> PROVIDED RECORDS:
________________

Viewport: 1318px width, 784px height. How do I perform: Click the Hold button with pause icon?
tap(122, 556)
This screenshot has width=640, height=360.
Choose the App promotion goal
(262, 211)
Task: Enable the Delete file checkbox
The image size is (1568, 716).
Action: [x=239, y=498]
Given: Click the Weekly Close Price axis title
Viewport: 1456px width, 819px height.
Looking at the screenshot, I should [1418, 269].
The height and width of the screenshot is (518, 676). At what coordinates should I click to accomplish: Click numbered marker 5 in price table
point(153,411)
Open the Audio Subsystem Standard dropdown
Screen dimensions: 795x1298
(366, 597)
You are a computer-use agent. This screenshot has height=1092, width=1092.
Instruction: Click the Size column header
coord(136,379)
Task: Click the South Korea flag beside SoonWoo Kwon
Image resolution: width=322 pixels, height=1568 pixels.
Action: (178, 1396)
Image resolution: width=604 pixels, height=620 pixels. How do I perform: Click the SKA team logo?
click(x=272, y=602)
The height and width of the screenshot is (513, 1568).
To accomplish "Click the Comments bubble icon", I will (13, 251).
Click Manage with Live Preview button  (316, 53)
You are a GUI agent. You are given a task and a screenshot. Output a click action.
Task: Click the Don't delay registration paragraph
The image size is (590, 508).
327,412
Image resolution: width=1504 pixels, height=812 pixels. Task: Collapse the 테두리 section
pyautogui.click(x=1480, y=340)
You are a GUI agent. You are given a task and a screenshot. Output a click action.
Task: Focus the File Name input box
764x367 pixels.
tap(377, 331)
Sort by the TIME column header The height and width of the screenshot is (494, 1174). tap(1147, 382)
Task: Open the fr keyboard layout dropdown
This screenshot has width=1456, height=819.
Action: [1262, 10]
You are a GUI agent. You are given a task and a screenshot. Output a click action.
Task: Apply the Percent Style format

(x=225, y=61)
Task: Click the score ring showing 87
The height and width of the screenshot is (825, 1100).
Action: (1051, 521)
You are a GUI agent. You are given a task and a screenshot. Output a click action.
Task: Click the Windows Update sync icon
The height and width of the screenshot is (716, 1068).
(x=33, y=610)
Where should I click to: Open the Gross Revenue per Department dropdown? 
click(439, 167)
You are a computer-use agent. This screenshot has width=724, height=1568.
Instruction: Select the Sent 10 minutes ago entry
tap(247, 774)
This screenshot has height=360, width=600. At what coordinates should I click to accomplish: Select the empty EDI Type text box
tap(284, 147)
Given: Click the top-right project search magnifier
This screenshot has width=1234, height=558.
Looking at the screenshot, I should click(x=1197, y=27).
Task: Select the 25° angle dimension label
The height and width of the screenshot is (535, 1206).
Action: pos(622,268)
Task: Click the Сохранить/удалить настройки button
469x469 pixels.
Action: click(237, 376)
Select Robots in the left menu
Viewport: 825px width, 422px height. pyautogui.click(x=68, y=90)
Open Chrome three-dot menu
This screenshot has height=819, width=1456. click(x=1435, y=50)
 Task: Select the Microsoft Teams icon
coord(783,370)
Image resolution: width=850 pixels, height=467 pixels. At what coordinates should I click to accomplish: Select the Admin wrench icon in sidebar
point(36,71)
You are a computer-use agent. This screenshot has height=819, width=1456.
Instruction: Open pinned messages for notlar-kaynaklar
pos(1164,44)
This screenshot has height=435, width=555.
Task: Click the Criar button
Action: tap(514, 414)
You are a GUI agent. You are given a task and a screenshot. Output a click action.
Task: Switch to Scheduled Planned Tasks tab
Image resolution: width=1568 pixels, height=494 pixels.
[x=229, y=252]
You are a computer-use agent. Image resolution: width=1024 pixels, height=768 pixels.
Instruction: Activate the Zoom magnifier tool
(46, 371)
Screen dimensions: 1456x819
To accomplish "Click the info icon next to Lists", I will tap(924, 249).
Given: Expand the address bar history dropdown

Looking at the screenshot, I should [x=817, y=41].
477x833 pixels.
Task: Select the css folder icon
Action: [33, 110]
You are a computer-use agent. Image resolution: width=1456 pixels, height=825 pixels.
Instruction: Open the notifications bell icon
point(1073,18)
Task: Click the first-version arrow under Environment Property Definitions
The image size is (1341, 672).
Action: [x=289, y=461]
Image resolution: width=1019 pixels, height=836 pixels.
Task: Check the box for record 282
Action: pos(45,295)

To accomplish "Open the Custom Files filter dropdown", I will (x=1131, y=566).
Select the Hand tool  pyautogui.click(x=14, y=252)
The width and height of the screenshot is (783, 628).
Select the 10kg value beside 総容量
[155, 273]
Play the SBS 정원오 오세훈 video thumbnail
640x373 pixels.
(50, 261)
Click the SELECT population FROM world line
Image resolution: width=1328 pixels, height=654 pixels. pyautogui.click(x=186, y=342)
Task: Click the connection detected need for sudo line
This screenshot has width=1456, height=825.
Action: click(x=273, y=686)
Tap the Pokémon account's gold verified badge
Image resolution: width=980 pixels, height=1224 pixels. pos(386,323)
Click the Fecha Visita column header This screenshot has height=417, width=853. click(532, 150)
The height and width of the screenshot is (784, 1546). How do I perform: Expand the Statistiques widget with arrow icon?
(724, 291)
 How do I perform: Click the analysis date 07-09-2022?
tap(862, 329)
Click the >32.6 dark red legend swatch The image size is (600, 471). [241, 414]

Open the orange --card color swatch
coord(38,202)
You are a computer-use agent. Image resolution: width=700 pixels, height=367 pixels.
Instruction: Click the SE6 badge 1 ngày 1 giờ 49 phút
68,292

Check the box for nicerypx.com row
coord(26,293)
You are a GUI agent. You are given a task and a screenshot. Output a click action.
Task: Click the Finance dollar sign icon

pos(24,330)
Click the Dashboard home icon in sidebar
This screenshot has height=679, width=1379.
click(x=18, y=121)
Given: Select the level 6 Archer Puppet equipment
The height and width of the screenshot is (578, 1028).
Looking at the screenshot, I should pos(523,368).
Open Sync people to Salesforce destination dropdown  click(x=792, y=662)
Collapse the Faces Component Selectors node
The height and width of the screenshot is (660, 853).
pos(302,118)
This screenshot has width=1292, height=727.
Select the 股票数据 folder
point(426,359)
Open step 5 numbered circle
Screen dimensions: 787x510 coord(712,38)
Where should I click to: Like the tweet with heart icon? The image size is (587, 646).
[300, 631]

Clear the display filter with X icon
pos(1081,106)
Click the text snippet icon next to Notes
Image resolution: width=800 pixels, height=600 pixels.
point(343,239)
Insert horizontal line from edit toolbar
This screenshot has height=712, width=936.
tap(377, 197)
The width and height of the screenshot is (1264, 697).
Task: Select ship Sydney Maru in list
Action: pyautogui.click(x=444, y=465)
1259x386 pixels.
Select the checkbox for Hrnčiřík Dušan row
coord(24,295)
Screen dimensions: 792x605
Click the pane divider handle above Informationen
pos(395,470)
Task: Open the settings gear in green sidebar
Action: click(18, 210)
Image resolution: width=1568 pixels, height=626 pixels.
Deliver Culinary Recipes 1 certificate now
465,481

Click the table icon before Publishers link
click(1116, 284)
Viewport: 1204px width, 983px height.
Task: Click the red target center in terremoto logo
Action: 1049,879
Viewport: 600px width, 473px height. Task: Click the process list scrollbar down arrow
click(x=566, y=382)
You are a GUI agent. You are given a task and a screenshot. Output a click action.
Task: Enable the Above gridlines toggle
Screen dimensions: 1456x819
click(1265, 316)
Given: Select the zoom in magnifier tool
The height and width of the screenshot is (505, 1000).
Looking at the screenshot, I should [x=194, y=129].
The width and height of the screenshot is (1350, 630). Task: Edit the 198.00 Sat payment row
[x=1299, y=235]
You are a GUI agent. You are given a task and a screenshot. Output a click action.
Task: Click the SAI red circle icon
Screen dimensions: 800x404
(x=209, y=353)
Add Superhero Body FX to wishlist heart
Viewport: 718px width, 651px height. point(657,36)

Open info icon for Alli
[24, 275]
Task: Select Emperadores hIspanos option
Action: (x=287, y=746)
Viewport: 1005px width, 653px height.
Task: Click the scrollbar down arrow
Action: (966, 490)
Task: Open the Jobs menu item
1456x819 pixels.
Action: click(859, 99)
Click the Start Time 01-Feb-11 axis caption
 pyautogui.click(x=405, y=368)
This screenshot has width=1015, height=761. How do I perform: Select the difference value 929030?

________________

> GIVEN TASK: Rewrite the lines from the line with "Viewport: 600px width, 473px" to the line with "pyautogui.click(x=405, y=368)", substituting "favorites" for "wishlist" and leaving everything else unchanged.

> TASK SOLUTION:
Viewport: 600px width, 473px height. Task: Click the process list scrollbar down arrow
click(x=566, y=382)
You are a GUI agent. You are given a task and a screenshot. Output a click action.
Task: Enable the Above gridlines toggle
Screen dimensions: 1456x819
click(1265, 316)
Given: Select the zoom in magnifier tool
The height and width of the screenshot is (505, 1000).
Looking at the screenshot, I should [x=194, y=129].
The width and height of the screenshot is (1350, 630). Task: Edit the 198.00 Sat payment row
[x=1299, y=235]
You are a GUI agent. You are given a task and a screenshot. Output a click action.
Task: Click the SAI red circle icon
Screen dimensions: 800x404
(x=209, y=353)
Add Superhero Body FX to favorites heart
Viewport: 718px width, 651px height. point(657,36)

Open info icon for Alli
[24, 275]
Task: Select Emperadores hIspanos option
Action: (x=287, y=746)
Viewport: 1005px width, 653px height.
Task: Click the scrollbar down arrow
Action: (966, 490)
Task: Open the Jobs menu item
1456x819 pixels.
Action: click(859, 99)
Click the Start Time 01-Feb-11 axis caption
 pyautogui.click(x=405, y=368)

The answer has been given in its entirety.